Slim lo miró fijamente.
—¿Qué sabe usted de importancia, amigo? —preguntó.
—La cabaña está en el bosque —fue la respuesta—. Emplearemos poco tiempo en llegar a ella. Allí tengo provisiones y un par de camastros mejores que los que hay en esta posada. Nadie sabe que voy por allí en algunas ocasiones y nadie va a espiar lo que hablemos. ¿Quieres aceptar esa hospitalidad, Joe?
—Creo que no tengo ninguna otra opción. Estoy arruinado y me debo a su hospitalidad, aun cuando no me gustara aceptarla.
—Llevaremos los caballos.
Creig se encaminó hacia la puerta. Tomó de detrás de ésta la llave de hierro que encajaba en la cerradura, y cerró con un golpe, echando dos vueltas de llave. Luego, colocándose al lado del sudista, dijo:
—Saldremos a ese callejón.
—¿Por qué tantas precauciones?
—No me interesa que nos vean juntos.
—Creo que tendrá sus razones especiales.
—Las tengo. Y de mucho peso.
—Está bien. Me está usted intrigando demasiado, Creig, y creo que la desaparición de mi hermano tiene mucho de que hablar. Usted ha dicho que no sabe nada y es posible que diga la verdad, que admito. Pero tengo en el magín la idea de que debo cerciorarme de muchas cosas. Puede que la investigación de este asunto me lleve a la conclusión de que tengo en Cedar Creek más enemigos de lo que había calculado en un principio, pero debo exponerme.
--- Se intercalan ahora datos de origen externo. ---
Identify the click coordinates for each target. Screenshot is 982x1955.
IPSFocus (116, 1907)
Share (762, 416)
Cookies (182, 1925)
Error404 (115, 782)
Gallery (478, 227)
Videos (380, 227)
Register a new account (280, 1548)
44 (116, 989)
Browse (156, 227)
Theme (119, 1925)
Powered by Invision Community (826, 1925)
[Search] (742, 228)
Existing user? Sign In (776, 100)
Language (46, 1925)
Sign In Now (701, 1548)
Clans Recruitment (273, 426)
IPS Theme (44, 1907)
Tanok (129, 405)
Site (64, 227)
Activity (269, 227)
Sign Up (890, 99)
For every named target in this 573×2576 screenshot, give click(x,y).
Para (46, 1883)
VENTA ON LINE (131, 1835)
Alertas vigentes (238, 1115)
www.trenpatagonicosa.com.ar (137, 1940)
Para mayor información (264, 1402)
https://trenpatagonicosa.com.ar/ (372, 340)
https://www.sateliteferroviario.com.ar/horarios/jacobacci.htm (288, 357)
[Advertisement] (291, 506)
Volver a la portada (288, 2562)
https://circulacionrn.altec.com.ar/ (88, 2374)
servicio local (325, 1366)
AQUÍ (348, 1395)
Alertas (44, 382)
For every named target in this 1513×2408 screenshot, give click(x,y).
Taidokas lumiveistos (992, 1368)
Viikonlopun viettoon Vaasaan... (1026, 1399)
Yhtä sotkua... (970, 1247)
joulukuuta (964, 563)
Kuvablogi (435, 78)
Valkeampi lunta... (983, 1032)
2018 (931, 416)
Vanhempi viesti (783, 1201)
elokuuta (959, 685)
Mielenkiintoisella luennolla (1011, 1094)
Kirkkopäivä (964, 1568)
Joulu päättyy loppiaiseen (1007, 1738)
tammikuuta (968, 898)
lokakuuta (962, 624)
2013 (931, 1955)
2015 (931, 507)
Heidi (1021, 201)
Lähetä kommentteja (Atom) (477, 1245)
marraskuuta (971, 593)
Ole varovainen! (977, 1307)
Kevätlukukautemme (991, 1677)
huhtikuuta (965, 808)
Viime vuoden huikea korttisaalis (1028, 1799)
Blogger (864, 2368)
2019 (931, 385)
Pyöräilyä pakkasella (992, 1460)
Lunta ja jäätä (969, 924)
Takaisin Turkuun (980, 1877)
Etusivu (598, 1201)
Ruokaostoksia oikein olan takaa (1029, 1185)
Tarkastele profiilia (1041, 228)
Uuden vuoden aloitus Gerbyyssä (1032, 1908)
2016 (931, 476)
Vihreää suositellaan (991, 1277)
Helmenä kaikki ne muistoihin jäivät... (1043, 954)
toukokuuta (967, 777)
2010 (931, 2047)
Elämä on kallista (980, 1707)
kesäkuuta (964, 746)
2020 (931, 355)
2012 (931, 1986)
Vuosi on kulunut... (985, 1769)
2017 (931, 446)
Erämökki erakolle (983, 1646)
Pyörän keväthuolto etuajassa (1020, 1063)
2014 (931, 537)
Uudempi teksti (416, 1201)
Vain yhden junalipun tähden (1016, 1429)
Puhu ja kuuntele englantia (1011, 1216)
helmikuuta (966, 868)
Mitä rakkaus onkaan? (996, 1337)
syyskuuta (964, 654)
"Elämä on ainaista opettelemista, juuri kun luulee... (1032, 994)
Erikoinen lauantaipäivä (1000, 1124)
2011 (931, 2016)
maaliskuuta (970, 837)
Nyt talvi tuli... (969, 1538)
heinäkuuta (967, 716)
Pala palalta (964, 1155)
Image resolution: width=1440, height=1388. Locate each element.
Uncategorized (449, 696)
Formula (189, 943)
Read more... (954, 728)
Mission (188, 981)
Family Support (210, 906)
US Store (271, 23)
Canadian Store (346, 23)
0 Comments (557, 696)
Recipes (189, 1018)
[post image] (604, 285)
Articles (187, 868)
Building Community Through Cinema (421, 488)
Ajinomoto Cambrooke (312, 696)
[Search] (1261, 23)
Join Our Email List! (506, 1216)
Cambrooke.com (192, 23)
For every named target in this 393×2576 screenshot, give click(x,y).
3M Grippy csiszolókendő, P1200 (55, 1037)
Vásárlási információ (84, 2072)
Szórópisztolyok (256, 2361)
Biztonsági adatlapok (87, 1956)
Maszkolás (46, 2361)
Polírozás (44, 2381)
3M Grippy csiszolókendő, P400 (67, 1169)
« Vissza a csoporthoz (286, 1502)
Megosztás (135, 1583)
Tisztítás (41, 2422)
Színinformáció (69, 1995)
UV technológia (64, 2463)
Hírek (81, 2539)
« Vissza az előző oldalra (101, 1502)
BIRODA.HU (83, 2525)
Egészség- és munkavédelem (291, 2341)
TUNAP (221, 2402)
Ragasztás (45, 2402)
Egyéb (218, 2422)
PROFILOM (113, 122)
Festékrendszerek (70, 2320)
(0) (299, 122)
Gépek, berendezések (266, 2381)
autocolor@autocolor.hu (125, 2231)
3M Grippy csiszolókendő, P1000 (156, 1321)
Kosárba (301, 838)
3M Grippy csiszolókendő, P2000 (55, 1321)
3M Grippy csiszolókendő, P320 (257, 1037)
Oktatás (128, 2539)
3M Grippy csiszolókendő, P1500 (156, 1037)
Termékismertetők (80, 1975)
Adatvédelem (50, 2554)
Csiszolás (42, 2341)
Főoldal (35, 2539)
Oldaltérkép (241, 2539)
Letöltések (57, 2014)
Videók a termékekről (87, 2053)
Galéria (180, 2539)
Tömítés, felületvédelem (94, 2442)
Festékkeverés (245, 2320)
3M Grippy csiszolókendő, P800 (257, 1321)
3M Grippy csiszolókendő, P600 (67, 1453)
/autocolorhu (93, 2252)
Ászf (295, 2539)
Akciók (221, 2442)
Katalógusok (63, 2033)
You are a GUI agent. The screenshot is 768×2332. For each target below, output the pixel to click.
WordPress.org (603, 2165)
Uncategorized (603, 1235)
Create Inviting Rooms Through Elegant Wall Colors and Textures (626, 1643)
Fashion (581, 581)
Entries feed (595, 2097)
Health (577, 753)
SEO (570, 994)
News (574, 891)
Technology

—Un hombre debe exponerse cuando lucha por algo positivo.
—¿Y no es positivo saber dónde y de qué manera se apropiaron de mi rancho?
—Para todo el mundo fue una buena inversión por parte de Randall, el hombre más poderoso de la comarca. Debes seguir ese mismo ejemplo para evitarte complicaciones, aun cuando investigues por tu cuenta.
—No le comprendo, a veces, Creig.
—Me comprenderás cuando llegue el momento. Ahora lo importante es largarnos de este lugar. ¿Alguna nueva objeción?
—Creo que solamente debo hacerle una.
—Pues hazla pronto.
—No me gusta esconderme de nadie.
—Tampoco a mí.
—Lo que vamos a hacer es escondemos.
—Eso es lo que tú crees. No vamos a escondemos más que de una sola persona: De Buck Randall. Y te conviene hacerlo. Lo que haya habido a partir del momento en que se compró el rancho de los Slim, nadie lo sabe. Sin embargo….
—¿Qué?
—Andando.
Tomó el caballo de la brida y avanzó con paso rápido, seguido del sudista. Unos minutos más tarde desaparecían entre los árboles, como dos sombras, dejando a su espalda la iluminada ciudad.
Mientras caminaba, Slim íbase haciendo infinidad de conjeturas. No sabía por dónde comenzar, aun cuando estaba seguro de que la clave de todo aquello se hallaba en manos de Creig.